Rajarajeshwari Nagar, officially Rajarajeshwari Nagara is a residential neighborhood in Bangalore, Karnataka, India. It is located in the southwestern part of Bangalore along the Mysore Road, with Nagarbhavi and the Bangalore University to the north and north west and Kengeri to the south west. There is a prominent arch shaped structure on Mysore Road which serves as the most popular entrance to this locality.

The area was named after Jnanakshi Rajarajeshwari Temple which is located in the Rajarajeshwari Nagar.
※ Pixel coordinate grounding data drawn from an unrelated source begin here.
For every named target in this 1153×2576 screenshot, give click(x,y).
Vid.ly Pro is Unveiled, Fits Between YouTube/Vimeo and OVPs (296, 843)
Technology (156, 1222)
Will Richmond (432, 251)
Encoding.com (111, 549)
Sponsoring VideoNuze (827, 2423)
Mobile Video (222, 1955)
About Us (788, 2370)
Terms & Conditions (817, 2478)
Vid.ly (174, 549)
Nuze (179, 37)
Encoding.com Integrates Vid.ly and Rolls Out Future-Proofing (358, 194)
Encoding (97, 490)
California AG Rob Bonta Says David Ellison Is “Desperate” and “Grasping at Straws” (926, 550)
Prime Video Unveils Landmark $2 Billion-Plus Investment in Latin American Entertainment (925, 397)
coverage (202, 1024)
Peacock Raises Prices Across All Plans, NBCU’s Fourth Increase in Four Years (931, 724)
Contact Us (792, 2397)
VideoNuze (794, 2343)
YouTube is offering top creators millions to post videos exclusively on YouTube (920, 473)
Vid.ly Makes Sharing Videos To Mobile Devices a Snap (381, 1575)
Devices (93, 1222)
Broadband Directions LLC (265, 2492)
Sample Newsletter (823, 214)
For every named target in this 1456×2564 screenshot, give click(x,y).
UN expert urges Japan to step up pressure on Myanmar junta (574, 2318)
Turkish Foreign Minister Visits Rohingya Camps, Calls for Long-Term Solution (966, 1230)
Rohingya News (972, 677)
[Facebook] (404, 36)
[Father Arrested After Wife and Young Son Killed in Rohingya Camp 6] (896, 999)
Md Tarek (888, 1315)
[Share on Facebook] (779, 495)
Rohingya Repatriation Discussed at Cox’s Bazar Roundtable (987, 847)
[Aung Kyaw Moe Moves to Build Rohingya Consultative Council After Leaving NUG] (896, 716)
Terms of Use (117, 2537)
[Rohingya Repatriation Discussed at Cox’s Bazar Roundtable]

The locality has plenty of greenery and has contributed to many rallies and protests regarding the nature. Ideal Homes, BEML Layout, BHEL Layout, Krishna Garden, Halagevaderahalli, Kenchenahalli, Pattanagere, Gattigere, Channasandra and Ganakal are some of the sublocalities within Rajarajeshwari Nagar.

Culture
The Karnataka Chitrakala Parishath is set to open a 14-acre campus in Rajarajeshwari Nagar by 2020.

The neighbourhood is known for its vigilance against garbage dumping. Residents of the locality have formed a volunteer group called "Swachh RR Nagar" to clear garbage from public places in the area. In 2019, BBMP installed CCTV cameras in the locality to monitor and curb garbage dumping.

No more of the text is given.